D. Quixote, 1994. Tradução de Ana Cristina Costa
Há escritores assim, que nunca os abandonamos e temos razões de sobra para o fazer. «Um Circo que Passa», de Patrick Modiano é um livro em suspensão, daqueles em que assoma um mistério em cada página, obrigando-nos a um diálogo constante com as situações e com as personagens que as criam na esperança, por vezes desconcertante, de as adivinharmos ou aproximarmo-nos da lógica interior de dois jovens que deambulam por uma Paris dos finais dos 50, início dos 60. Ela, de 21 anos, ele um adolescente considerado ainda menor. Não se sabe por que razão, logo no início, são interrogados pela polícia, nem como, mais tarde, se deixam envolver no que parece ser um crime. É uma cidade que nada terá de parecido com a Paris de hoje, também ela invadida por turistas, por preços impraticáveis e por vigilância electrónica, mas que nos provoca uma nostalgia, talvez contraditória, onde encontrávamos quer o perigo, quer a surpresa do encontro inesperado, ou os cafés a abarrotar de gente, o cheiro a café torrado, a profusão de bebidas alcoólicas e fumo de tabaco a rodos. A deriva destes jovens é feita aleatoriamente, com o objectivo último de chegar a Roma, embora nunca saindo de Paris. E, sim, apaixonam-se em quatro dias intensos (quem nunca?), descritos por Modiano com palavras de filigrana. O fim poderá não ser o esperado pelo leitor, mas acreditem que as pessoas nesta época eram muito menos perigosas do que as de hoje, mesmo perpetrando os acostumados crimes de uma grande cidade. Pelo menos os seus habitantes não estavam cercados por uma polícia cada vez mais brutal e máfias de crime organizado em que tudo vale. Tanto uns como outros não lhes conhecemos nem a cara e nem os nomes. Acossados, para lembrar o filme de Godard, Gisèle e Jean viveram a sua vida, deambulando e seguindo os seus instintos, tendo à sua mercê um destino que ainda lhes permitem seguir como uma segunda possibilidade.

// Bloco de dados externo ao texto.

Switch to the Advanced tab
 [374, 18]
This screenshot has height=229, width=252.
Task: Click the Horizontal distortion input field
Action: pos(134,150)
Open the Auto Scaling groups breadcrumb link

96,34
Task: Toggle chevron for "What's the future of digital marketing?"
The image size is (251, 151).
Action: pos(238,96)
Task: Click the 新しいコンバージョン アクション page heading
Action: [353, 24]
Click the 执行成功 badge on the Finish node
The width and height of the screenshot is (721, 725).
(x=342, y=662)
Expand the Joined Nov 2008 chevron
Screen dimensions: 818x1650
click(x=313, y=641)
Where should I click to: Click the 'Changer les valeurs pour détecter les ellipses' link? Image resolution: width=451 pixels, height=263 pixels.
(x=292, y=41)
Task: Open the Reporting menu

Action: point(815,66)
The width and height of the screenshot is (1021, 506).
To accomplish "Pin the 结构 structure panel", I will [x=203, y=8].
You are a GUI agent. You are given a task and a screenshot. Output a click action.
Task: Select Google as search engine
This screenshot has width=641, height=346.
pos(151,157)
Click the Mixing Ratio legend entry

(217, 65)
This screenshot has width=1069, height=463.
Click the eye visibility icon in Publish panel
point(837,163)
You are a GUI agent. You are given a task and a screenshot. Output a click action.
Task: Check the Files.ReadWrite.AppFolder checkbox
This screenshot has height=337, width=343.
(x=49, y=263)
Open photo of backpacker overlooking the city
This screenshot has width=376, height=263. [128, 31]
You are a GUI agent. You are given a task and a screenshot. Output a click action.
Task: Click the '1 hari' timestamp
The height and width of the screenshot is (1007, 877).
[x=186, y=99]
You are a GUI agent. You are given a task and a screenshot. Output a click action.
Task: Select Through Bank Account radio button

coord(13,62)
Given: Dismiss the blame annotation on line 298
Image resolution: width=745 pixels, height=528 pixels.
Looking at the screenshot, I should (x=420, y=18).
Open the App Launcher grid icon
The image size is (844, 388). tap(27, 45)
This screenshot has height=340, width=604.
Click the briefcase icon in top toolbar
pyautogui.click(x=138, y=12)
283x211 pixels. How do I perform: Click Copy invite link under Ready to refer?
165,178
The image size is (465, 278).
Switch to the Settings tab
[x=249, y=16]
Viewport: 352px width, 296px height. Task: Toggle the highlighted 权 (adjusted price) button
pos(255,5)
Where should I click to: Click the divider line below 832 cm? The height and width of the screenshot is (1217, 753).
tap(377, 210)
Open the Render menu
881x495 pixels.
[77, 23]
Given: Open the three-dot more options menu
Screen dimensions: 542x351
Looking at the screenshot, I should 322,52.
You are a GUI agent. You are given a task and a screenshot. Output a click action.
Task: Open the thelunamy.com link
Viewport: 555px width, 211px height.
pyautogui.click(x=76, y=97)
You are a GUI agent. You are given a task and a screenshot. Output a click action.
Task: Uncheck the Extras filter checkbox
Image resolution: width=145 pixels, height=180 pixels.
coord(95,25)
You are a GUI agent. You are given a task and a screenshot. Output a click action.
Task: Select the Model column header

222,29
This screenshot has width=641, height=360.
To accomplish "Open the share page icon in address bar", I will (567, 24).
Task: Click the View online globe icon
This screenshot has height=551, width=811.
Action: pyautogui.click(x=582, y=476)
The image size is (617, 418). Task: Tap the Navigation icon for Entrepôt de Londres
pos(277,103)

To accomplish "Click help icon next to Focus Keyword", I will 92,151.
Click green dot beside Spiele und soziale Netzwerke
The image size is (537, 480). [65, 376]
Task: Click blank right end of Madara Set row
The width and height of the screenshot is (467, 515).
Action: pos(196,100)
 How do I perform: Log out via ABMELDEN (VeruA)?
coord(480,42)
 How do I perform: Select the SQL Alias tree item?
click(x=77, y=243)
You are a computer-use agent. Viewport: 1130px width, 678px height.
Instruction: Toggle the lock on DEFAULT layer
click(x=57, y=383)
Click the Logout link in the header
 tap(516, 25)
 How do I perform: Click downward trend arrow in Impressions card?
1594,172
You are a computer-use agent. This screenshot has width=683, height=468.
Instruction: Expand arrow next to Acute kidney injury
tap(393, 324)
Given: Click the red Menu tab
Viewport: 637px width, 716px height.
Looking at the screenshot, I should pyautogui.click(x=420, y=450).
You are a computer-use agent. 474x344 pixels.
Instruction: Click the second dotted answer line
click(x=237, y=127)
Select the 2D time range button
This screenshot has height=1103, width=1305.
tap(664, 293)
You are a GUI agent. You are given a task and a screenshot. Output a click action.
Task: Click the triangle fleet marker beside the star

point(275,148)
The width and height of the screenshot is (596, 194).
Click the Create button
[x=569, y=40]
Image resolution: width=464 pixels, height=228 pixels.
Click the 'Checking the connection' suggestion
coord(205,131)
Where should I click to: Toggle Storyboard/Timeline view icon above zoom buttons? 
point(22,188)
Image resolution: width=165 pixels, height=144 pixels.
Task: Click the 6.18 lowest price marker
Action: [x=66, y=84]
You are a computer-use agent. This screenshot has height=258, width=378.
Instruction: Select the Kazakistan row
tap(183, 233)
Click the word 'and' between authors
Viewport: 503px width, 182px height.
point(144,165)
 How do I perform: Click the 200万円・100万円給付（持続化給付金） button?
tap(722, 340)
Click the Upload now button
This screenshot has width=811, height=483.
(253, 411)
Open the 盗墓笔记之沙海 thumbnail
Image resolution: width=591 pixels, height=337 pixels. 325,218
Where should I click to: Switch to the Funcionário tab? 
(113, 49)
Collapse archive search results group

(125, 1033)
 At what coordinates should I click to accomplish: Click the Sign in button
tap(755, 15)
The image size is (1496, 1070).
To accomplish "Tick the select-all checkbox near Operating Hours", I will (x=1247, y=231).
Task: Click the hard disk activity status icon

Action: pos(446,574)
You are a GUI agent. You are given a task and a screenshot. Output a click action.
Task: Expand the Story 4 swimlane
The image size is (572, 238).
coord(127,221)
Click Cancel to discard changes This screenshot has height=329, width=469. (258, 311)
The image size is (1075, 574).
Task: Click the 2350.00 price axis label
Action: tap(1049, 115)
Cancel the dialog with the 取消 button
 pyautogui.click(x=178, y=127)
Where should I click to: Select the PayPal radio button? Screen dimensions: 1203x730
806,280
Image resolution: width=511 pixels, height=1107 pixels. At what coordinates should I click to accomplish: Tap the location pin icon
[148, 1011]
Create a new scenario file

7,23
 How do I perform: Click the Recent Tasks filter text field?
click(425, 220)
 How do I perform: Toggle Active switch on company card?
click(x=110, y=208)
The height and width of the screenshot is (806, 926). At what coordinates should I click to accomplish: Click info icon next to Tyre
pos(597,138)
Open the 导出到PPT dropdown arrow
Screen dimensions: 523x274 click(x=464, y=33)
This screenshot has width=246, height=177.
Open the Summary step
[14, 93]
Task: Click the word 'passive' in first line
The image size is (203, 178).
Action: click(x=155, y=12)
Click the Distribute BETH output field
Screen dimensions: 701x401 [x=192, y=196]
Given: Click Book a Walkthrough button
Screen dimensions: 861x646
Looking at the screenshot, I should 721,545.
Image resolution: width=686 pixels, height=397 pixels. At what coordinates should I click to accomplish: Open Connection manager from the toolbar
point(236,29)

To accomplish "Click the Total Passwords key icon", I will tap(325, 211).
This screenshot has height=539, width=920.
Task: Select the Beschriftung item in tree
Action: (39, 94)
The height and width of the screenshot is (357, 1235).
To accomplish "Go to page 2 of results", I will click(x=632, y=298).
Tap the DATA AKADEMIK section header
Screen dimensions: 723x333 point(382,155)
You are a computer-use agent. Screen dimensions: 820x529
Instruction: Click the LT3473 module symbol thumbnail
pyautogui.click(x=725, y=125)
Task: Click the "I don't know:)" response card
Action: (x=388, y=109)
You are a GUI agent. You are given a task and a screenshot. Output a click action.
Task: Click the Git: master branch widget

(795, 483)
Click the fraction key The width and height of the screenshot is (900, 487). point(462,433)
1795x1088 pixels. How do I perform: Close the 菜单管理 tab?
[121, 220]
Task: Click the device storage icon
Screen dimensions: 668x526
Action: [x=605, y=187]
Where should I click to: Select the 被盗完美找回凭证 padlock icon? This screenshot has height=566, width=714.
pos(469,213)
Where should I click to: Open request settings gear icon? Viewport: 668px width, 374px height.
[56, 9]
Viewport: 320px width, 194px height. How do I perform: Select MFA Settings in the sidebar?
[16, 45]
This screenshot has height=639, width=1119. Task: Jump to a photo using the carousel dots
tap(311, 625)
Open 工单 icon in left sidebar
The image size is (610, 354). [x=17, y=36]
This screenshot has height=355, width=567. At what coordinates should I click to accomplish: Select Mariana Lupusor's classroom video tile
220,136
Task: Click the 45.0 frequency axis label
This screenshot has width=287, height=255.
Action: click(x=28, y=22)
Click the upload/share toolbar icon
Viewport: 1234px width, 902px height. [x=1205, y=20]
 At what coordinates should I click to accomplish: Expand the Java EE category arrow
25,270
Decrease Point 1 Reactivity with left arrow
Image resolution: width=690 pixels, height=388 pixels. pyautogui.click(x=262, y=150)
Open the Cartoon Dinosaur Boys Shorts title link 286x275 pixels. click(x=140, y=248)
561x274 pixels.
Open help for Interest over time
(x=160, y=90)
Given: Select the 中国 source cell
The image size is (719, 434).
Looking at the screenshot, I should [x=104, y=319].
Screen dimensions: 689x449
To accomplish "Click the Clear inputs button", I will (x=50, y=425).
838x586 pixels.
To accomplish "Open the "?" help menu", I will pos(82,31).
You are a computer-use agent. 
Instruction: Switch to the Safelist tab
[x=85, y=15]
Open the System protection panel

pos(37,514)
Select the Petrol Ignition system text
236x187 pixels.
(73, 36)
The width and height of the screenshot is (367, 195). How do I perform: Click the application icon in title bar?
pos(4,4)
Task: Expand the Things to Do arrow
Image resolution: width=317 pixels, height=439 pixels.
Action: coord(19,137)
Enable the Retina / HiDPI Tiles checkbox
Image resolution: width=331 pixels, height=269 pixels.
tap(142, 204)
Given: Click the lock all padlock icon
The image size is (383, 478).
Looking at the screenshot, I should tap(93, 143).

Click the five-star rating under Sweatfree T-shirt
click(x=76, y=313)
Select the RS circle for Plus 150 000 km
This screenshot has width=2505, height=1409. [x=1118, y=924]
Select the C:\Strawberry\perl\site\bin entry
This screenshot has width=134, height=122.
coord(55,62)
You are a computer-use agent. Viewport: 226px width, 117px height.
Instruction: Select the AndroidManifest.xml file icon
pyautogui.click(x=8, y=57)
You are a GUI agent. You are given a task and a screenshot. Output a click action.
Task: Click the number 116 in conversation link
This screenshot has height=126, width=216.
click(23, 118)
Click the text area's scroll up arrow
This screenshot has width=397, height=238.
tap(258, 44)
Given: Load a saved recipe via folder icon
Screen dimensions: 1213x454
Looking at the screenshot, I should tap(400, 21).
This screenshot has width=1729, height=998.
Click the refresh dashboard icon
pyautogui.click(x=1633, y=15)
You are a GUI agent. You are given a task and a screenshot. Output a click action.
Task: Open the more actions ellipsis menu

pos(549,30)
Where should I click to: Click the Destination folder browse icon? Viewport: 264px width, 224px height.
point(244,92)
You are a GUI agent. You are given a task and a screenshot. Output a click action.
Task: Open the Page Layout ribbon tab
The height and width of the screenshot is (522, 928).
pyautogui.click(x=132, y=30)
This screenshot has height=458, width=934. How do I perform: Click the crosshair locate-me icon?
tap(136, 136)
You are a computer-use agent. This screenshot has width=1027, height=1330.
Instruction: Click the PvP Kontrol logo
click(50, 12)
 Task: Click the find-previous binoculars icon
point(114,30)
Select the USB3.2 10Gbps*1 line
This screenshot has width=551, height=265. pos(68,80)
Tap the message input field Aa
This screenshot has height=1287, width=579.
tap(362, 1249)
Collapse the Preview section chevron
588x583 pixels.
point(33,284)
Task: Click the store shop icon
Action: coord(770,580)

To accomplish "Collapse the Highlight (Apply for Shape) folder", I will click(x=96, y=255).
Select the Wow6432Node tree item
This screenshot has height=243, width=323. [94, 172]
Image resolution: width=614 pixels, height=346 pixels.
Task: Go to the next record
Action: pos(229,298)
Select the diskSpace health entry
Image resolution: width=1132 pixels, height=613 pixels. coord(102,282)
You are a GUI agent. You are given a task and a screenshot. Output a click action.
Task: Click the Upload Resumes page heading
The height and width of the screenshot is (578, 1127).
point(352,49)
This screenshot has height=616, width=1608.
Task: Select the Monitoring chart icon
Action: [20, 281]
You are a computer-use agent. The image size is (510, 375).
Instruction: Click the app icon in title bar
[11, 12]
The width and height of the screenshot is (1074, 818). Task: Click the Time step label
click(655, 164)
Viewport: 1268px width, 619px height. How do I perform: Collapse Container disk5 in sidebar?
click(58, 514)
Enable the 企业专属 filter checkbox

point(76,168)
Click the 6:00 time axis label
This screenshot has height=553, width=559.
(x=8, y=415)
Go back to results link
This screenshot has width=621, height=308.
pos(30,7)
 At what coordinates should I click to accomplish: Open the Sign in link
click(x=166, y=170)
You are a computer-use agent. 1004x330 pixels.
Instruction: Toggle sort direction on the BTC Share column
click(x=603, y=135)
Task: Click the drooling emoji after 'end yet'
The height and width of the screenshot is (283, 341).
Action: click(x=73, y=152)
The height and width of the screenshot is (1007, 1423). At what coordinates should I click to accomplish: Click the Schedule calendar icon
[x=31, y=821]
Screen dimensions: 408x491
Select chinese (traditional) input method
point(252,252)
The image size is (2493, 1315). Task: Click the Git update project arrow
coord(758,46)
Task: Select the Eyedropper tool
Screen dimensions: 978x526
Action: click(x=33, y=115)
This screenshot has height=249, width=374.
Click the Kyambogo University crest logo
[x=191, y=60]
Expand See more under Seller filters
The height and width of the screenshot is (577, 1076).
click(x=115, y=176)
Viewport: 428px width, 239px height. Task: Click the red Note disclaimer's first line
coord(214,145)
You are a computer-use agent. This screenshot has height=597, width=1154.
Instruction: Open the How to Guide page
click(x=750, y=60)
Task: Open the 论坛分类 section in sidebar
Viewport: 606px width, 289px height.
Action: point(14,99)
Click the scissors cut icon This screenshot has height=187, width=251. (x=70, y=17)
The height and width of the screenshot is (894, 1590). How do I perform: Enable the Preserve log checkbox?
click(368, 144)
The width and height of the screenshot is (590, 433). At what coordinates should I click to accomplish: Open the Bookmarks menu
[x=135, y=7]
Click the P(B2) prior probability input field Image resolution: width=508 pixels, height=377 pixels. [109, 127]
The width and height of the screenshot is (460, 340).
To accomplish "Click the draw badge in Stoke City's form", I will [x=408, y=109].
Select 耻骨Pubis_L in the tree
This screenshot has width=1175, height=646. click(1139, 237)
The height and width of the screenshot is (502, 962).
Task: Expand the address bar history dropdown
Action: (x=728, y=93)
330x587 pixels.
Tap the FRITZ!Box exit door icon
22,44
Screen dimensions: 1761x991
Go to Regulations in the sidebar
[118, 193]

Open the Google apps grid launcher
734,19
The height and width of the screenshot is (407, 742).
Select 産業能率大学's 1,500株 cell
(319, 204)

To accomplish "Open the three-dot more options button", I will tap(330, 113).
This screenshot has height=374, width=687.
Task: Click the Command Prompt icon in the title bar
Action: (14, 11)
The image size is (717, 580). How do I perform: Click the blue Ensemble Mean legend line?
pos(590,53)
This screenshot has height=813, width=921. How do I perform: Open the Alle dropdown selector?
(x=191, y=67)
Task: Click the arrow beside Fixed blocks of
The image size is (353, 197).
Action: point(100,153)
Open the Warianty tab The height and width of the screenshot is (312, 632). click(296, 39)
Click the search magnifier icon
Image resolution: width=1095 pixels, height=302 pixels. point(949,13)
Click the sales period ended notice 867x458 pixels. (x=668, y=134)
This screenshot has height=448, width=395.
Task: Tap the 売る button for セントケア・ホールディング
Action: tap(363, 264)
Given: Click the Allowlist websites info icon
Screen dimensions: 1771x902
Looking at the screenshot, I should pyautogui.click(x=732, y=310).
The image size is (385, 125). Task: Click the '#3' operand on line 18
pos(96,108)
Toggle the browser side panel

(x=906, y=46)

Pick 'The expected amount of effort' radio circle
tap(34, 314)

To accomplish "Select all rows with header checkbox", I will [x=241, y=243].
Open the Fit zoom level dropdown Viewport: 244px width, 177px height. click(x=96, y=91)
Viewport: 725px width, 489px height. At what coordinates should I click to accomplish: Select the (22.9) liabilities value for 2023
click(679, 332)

Não pertenço e creio que nunca pertencerei a movimentos como «Mais vida, menos écrans». Por mim, trata-se de uma guerra perdida. Mas uma parte da nostalgia provocada pela leitura deste livro chegou-me através da ausência de qualquer tipo de comunicação que não fosse o telefone público e o jornal. Também o automóvel, claro. A esplanada e o café onde a conversa poderia aparecer e fluir com desconhecidos. Hoje o mundo é muito mais perigoso, porque previsível, demasiado previsível pela impossibilidade de comunicação, de saber do outro que está ao nosso lado colado a um écran, teclando, sorrindo ou chorando para um avatar, falando para si próprio na rua com uns phones pendurados. A deriva é sempre feita entre locais predestinados, contando-se os passos medidos em gps. Durante a leitura de «Um Circo que Passa» não deixei de achar estranho lembrar-me que a abertura e ignição de um automóvel só poderia ser efectuada simplesmente com uma chave de aço. Uma pessoa, termina a leitura de um livro de Patrick Modiano e sente que alguma coisa se perdeu nas interrelações humanas trocando-as pela fraude tecnológica das «comunicações digitais».